Find $\sin\left(300\cos^{-1}\left(-\frac{\sqrt{2}}{2}\right)\right)$

Question

Did it as follows: $\sin\left(300\cos^{-1}\left(-\frac{\sqrt{2}}{2}\right)\right)=\sin\left(300\left(\pi-\cos^{-1}\left(\frac{\sqrt{2}}{2}\right)\right)\right)$. I don't know how to proceed to the next step, as 300 stands here.

Answer 1

arccos(-sqrt(2)/2) = 3π/4

300arccos(-sqrt(2)/2) =225π

on the unit circle 225π corresponds to π

so sin(225π)=sin(π)=0

Answer 2

We know that $\displaystyle \arccos\left(-\frac{\sqrt2}{2}\right)=\frac{3π}{4}$

If we multiply that by $300$, we get $225π$.
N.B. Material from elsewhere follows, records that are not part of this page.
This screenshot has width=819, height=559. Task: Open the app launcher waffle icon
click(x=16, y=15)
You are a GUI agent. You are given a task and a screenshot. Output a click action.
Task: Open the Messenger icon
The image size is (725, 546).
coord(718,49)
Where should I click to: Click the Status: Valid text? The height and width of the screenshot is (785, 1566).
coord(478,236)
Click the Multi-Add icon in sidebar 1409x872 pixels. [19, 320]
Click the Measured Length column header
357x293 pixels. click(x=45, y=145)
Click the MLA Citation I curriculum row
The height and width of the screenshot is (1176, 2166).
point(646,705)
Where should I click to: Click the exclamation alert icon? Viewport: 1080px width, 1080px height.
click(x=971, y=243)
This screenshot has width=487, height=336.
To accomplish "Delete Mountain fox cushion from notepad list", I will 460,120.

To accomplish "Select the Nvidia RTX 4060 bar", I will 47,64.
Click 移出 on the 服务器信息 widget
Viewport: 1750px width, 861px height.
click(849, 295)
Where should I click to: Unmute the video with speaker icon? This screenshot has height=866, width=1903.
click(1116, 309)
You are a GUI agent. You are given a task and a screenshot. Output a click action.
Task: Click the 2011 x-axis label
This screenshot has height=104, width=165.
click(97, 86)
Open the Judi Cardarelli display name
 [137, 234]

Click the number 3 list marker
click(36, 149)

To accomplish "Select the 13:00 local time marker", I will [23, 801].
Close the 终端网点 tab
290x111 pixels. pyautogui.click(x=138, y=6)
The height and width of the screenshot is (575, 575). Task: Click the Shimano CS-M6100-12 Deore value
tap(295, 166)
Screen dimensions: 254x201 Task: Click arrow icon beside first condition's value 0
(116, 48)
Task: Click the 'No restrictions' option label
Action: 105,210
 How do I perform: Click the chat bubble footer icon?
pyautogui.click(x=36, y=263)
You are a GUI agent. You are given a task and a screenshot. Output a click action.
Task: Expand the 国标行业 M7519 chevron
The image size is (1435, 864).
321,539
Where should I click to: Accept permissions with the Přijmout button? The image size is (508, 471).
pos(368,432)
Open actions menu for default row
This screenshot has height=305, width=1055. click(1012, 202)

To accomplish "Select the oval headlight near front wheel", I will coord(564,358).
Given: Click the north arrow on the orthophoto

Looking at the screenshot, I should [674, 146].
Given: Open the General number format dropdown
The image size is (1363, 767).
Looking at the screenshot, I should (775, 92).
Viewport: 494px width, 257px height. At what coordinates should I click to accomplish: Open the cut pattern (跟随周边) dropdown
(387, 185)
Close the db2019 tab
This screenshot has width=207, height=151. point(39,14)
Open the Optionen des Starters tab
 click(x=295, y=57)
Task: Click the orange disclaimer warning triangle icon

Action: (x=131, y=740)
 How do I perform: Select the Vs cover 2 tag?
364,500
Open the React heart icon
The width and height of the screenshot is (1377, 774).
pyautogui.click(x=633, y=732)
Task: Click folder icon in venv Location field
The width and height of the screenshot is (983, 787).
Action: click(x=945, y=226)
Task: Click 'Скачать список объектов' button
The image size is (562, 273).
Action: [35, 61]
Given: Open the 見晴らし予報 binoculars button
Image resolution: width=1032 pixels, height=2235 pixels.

We know that $\sin(225π)=\boxed{0}$

Answer 3

We start with:

$\arccos\left(-\frac{\sqrt2}{2}\right)=\frac{3π}{4}$.

Then you multiply 300 by $\frac{3π}{4}$, and you get:

$225π$.

Next, convert you answer to degrees and you'll get 40500. Divide that by 360° and you get 112.5 which means there's 112 full circles, and then a half. Half a circle is 180°, thus $225π$ = $\sin(225π)$ = $\sin(π)$ = $\boxed{0}$.